Less 35
基于错误_GET_数字型_addslashes()_宽字节注入
这关很调皮,数字型查询根本不需要在乎是否被addslashes()。
一切回到了第一关,最初始的注入方式。
但还是有存在的必要的,能启发我们思考:当我们面对一个一无所知的网站时应怎么分析后台。
0x01. 判断注入类型
这关有错误回显,所以比较容易判断:
http://localhost:8088/sqlilabs/Less-35/?id=1'
可以从 MySQL 错误信息中直接看出是数字型查询,判断没有其他过滤后是最简单最初级的注入。
0x02. 数字型or被过滤
而没有错误回显时,我们又应该怎么判断是数字型注入还是引号被过滤呢?
在能分辨出正确回显和错误回显(有固定字符串)时,id=1正确回显,尝试id=1'和id=1":
- 若两者都正确回显:很可能是被过滤引号
- 若两者都错误回显:很可能是数字型查询
- 若一正确一错误:基本可确定是字符型查询
更多的分析等完结后的注入方式分析。
Less 36
基于错误_GET_单引号_字符型_mysql-real-escape-string()_宽字节注入
0x01. PHP过滤函数
mysql_real_escape_string()这个函数是 PHP 过滤的常见函数,在 Less 17 中有详细介绍:
mysql_real_escape_string()函数
mysql_real_escape_string(string,connection)
| 参数 | 描述 |
|---|---|
| string | 必需,规定要转义的字符串 |
| connection | 可选,规定MySQL连接。
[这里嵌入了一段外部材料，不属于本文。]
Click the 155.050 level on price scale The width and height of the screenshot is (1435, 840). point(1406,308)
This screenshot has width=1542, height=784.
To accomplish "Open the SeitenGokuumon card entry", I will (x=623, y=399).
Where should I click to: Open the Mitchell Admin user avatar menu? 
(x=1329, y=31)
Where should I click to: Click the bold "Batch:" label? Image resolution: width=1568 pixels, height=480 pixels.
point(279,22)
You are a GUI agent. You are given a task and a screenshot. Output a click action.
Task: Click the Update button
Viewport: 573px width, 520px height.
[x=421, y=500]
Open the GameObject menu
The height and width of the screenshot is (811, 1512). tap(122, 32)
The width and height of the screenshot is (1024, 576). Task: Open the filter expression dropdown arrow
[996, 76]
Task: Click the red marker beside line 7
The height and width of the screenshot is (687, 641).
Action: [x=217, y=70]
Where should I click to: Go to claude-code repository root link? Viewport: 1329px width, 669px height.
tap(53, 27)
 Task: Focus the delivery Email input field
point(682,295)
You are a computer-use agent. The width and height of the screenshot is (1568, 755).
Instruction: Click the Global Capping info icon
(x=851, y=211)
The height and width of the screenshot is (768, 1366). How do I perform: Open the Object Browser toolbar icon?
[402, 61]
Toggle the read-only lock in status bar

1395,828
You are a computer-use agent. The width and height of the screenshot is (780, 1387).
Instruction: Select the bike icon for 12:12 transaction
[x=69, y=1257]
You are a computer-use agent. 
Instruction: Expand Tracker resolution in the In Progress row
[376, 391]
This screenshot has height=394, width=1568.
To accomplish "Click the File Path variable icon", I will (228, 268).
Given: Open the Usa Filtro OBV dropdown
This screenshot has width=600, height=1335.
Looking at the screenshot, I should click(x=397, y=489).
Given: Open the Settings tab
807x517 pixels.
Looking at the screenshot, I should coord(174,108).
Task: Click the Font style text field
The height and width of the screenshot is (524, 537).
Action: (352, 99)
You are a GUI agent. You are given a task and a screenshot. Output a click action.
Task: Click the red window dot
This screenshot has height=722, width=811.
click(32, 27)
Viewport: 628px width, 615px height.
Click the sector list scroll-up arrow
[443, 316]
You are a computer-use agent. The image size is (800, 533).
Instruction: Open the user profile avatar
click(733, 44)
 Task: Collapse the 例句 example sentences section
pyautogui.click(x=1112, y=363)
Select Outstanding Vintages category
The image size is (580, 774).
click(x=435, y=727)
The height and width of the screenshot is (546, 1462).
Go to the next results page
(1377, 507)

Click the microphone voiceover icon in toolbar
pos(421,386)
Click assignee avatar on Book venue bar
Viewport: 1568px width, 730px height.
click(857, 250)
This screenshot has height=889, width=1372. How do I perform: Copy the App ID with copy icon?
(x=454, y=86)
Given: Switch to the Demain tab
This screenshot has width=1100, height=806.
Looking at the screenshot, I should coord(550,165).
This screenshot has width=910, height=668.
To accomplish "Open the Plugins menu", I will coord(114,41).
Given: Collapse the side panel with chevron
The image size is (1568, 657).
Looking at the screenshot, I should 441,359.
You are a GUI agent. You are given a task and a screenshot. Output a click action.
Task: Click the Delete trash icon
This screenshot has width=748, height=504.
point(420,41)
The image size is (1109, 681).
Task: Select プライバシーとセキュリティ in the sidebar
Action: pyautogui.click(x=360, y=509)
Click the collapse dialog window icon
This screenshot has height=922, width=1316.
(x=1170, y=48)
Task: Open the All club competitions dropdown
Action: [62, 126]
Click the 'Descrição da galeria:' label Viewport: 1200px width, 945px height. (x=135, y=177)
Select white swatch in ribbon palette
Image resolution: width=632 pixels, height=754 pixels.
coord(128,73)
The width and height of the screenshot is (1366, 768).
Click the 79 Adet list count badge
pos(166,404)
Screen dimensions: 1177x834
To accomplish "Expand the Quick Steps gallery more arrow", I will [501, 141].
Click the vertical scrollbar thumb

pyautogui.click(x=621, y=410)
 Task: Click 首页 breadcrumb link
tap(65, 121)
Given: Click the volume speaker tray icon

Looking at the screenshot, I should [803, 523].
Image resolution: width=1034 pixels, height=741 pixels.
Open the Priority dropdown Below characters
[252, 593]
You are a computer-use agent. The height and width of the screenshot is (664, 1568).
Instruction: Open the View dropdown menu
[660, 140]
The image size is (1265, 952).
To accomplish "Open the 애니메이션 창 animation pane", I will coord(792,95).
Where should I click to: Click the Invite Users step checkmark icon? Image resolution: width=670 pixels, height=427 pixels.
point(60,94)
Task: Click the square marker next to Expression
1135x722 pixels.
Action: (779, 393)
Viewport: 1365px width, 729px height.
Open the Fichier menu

如果未规定,则使用上一个连接 |
mysql_real_escape_string()函数转义 SQL 语句中使用的字符串中的特殊字符:
\x00\n\r\'"\x1a
如果成功,则该函数返回被转义的字符串。如果失败,则返回FALSE。
本函数将字符串中的特殊字符转义,并考虑到连接的当前字符集,因此可以安全用于
mysql_query(),可使用本函数来预防数据库攻击。
0x02. 注入过程
注意:在《注入天书》中提到:
但是因 MySQL 我们并没有设置成 GBK,所以
mysql_real_escape_string()依旧能够被突破,方法和上述addslashes()是一样的。在使用
mysql_real_escape_string()时,若想防范这种问题,需要将 MySQL 设置为 GBK:
Mysql_set_charset(‘gbk’,’$conn’)
原理暂不清楚,有待学习。
用%bb%27和%bb%5c%5c%27均可绕过'过滤,有错误回显可以看出是单引号闭合,剩余步骤同 Less 32。